A Look at the Visual History Archive's Terezin Testimony

Mon, 10/07/2013 - 12:16pm

The Jewish Museum in Prague recently debuted a new exhibit dedicated to some of the most notorious pieces of Holocaust propaganda – the Nazi-produced films about the Terezin (Theresienstadt) concentration camp. USC Shoah Foundation’s Visual History Archive is also a unique resource for Terezin remembrance.

Out of 52,000 audiovisual testimonies of survivors and other witnesses to the Holocaust and other genocides, the Visual History Archive contains 2,212 testimonies that discuss Terezin, including two liberators and two rescuer/aid providers.

Called “Truth and Lies: Filming in the Terezin Ghetto 1942-1945,” the museum exhibit covers the making of the films Ghetto Theresienstadt and Der Führer Schenkt den Juden eine Stadt (The Fuhrer Gives the Jews a City). It features the surviving film fragments, including some fragments which have never been seen before, photographs taken in secret during the filming, documentary footage of the filming, and documents and photographs that have never been viewed publicly.

The Nazis produced the films to quell rumors that atrocities were being committed against Jews. Terezin prisoners were forced to take part in the filming as crew members and actors, and the films portrayed Terezin, a transit ghetto from which hundreds of thousands of Jews and other prisoners were transported to death camps including Auschwitz, as an idyllic and peaceful haven for Jews.

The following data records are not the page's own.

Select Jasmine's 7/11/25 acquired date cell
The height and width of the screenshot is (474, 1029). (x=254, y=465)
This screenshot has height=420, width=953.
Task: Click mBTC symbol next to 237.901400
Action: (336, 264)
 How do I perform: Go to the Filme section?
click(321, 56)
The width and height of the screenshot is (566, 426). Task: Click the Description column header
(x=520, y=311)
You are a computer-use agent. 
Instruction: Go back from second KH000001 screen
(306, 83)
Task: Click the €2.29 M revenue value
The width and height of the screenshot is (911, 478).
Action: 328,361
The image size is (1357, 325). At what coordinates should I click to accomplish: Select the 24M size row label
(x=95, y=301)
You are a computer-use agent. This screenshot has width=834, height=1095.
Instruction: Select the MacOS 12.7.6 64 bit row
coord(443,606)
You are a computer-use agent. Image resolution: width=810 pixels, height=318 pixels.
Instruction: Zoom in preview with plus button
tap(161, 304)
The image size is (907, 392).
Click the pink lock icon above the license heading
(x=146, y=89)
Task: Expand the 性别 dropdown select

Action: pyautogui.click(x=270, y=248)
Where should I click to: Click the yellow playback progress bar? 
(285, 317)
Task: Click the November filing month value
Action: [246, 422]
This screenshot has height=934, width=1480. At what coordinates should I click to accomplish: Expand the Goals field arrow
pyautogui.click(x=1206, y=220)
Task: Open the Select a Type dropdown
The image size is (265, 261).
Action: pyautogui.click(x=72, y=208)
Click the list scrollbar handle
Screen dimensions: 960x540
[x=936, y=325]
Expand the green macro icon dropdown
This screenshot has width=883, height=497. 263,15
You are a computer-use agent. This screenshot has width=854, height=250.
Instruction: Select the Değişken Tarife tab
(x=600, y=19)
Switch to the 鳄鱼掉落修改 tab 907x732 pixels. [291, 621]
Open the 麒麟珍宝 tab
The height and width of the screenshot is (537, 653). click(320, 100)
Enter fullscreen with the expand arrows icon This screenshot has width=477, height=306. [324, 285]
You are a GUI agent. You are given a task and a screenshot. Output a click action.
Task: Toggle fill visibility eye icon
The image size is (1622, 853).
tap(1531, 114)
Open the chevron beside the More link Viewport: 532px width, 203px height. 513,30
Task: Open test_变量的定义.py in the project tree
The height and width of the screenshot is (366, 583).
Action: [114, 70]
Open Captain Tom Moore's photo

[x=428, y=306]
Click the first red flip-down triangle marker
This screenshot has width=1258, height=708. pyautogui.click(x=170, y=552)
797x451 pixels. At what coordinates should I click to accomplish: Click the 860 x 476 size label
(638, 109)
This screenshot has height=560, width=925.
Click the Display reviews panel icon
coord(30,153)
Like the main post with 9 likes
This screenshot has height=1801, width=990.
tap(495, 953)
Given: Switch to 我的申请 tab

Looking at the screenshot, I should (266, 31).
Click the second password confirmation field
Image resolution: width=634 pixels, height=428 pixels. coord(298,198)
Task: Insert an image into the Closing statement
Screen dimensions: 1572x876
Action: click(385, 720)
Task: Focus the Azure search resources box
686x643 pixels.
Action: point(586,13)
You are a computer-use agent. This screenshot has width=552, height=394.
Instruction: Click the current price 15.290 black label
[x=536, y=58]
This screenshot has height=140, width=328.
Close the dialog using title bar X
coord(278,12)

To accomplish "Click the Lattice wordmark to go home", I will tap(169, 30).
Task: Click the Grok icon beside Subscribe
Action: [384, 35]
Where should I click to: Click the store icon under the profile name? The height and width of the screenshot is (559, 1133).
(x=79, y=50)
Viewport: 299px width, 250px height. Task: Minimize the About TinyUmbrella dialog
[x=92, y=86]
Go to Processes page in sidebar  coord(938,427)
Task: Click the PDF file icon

Most of those who appear in the films, as well as Der Fuhrer Schenkt den Juden eine Stadt’s Jewish director Kurt Gerron, were later murdered.

The note from Terezin preserved in Hana Fousova's testimonyOne testimony in the Visual History Archive, from survivor Hana Fousova, also contains a rare Terezin artifact. Fousova’s mother was one of the child care staff deported from Terezin to Auschwitz with the “Bialystock children” on Oct. 5, 1943. The Bialystock children were a group of over 1,000 children from the Bialystock ghetto in Poland for whom a deal was negotiated to send them to safety in Palestine; however, the deal fell through and the children were ultimately killed in Auschwitz.

In her testimony, Fousova shows a note from one of the children that was smuggled out of Terezin – a Rosh Hashanah greeting card from a boy named Mejszel Treszczanski.

The Jewish Museum in Prague recently teamed with USC Shoah Foundation to produce a lesson plan for teachers in the Czech Republic titled “International Committee of the Red Cross and Terezin.” The lesson uses testimony from the Visual History Archive to teach secondary students about the Red Cross’s infamous visit to the “beautified” Terezin in 1944.